**Lista de tarefas**
1. No texto sobre sociedades complexas, em qual caderno da Folha de São Paulo foi publicado o artigo de Lúcia Nagib?
2. Reproduza o trecho do texto sobre sociedades complexas que começa em "Independentemente do contexto" e termina em "que é complexidade?".
3. Dê continuidade ao texto sobre sociedades complexas a partir do ponto em que ele termina.

**Trecho fornecido**
Encontro no meio do artigo de Lúcia Nagib sobre arqueologia na América Latina datado de outubro de 2000 publicado no caderno Mais! da Folha de São Paulo: "(...) como as do darwinismo social, que propunha que as sociedades complexas seriam superiores às simples." (...). 

Independentemente do contexto em que se encontrava a frase, reencontrá-la me impactou:

O que significa essa concepção?
O que é uma sociedade complexa?
Quais os indicadores de complexidade?
O que é complexidade?
O que é mais complexo? Que todos os produtos fabricados com milho encontrados em todas as prateleiras de todos os supermercados utilizem menos de uma dezena de genótipos exatamente iguais da uma dezena (um chute) de variedades transgênicas existentes no mercado hoje? Ou será que é mais complexo o cultivo familiar de milhares de diferentes genótipos refletidos nas centenas de variedades crioulas selecionadas por gerações e gerações de agricultores e agricultoras, cada um desses genótipos adaptados a um microambiente específico, a ser plantado em uma determinada época e que será utilizado para centenas de diferentes finalidades e receitas?

**Dados fornecidos**
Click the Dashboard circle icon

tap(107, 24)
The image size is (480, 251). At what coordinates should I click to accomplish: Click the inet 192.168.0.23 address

**Respostas às tarefas**
1. No caderno Mais!

2.
Independentemente do contexto em que se encontrava a frase, reencontrá-la me impactou:

O que significa essa concepção?
O que é uma sociedade complexa?
Quais os indicadores de complexidade?
O que é complexidade?

3.
Qual desses dois cenários contém conhecimento mais complexo?
Qual deles necessita de relações interpessoais mais complexas?
Qual deles trabalha em um ambiente natural mais complexo?
Que sociedade, então, segundo o darwinismo social, estaria mais próxima de ser superior?
Mas a ideia de "sociedade superior" também me apavora.
Haveria possibilidade de convivência? 
Como seria isso?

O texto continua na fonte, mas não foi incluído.